Perhatikan ungkapan-ungkapan seperti ‘mengurai puncak’, ‘berjulang datang’, ‘mengempas emas’, ‘memuncak sunyi’ ‘sayap tergulung’ dan lain-lain, yang menggambarkan serangkaian keadaan dan pengalaman rohani penyair ketika menyaksikan keindahan alam pada waktu senja hari. Semua bentuk keindahan zahir itu dapat dijadikan sarana transendensi apabila kita dapat meresapinya dengan kalbu. Efek kerohanian tertinggi yang dikehendaki penyair melalui sajaknya, ada pada bait terakhir.

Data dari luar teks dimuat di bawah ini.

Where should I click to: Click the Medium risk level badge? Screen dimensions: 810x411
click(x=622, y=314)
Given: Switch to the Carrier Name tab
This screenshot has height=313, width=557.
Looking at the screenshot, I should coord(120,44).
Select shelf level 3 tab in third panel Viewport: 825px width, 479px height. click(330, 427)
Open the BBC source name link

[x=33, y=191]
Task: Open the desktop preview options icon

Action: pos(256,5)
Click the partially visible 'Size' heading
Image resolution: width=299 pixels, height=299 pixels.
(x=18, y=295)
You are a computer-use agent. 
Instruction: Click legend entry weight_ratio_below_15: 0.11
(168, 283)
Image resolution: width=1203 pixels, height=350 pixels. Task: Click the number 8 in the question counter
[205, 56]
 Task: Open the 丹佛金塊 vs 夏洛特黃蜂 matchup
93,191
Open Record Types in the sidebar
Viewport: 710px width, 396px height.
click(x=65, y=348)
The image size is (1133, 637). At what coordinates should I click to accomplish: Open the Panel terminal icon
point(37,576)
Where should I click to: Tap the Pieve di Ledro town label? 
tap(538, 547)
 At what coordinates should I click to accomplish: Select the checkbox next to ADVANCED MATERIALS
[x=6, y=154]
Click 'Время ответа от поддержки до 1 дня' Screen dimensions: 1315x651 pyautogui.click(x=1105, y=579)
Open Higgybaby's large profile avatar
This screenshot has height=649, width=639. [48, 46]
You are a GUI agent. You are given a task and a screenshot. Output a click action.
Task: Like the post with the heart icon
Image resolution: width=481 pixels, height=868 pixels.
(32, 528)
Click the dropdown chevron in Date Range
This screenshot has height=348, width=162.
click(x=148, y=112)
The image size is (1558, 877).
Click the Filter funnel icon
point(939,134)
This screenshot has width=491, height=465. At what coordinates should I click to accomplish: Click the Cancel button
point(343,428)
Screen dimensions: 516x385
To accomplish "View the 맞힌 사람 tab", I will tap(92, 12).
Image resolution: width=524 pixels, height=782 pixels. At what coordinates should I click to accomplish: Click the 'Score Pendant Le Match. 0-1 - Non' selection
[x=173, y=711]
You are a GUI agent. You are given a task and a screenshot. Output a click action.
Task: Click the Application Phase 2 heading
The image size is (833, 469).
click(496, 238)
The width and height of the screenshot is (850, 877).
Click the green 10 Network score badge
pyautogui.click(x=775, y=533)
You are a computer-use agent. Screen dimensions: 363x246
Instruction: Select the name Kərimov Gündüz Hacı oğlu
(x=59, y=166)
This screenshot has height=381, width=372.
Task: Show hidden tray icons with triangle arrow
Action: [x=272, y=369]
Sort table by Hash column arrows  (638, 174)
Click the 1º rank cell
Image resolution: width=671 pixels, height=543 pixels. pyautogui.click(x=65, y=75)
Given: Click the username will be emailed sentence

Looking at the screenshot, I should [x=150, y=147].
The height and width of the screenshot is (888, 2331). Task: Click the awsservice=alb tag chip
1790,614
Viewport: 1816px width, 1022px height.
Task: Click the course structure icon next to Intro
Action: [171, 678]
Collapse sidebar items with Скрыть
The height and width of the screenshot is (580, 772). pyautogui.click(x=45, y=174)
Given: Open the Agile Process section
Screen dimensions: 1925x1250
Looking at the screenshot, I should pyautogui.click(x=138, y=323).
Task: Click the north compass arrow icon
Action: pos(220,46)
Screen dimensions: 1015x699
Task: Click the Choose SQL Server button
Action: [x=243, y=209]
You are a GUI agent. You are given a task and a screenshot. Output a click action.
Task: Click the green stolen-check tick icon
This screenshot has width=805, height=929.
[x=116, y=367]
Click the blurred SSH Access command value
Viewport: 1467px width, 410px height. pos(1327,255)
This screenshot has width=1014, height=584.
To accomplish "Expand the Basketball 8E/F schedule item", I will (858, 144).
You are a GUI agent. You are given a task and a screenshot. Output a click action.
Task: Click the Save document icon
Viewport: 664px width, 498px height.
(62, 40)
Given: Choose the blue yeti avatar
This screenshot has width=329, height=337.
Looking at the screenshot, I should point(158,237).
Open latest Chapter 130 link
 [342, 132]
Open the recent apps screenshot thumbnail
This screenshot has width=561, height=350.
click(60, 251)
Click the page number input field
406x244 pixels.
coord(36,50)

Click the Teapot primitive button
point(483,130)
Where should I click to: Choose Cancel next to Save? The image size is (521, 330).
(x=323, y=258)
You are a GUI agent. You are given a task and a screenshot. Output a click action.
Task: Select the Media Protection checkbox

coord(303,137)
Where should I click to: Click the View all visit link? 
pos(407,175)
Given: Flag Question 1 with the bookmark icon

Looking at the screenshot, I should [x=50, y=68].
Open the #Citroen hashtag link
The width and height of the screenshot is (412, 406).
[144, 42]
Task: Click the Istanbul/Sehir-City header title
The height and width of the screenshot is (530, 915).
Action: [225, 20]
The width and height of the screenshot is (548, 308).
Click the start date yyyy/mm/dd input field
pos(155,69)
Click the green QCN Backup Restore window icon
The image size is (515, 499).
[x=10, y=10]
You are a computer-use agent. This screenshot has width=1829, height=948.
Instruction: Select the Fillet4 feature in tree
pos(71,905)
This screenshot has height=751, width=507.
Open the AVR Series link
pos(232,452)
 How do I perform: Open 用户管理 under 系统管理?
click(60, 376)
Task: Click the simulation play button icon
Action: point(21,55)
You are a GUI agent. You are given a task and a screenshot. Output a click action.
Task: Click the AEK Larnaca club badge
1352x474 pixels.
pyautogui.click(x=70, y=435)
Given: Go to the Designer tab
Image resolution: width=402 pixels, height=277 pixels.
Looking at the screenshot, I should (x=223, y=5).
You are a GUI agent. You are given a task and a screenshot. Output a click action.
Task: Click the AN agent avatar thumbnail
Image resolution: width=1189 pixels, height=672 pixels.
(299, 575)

Pendek kata melalui sajak tersebut Amir Hamzah memberikan pencerahan (enlightenment) kepada pembacanya sebagaimana penyair-penyair Melayu sebelumnya. Inilah antara lain sumbangan penting penulis Melayu Klasik kepada kita di dunia modern. Mereka memberikan kepada kita gambaran dunia dan cita rasa estetik, yang selain masih merupakan bagian dari sistem kerohanian masyarakat Melayu, disadari atau tidak, juga penting dihayati pembaca modern yang sehari-harinya sering berhadapan dengan masalah kekosongan spiritual dan ketiadaan makna hidup.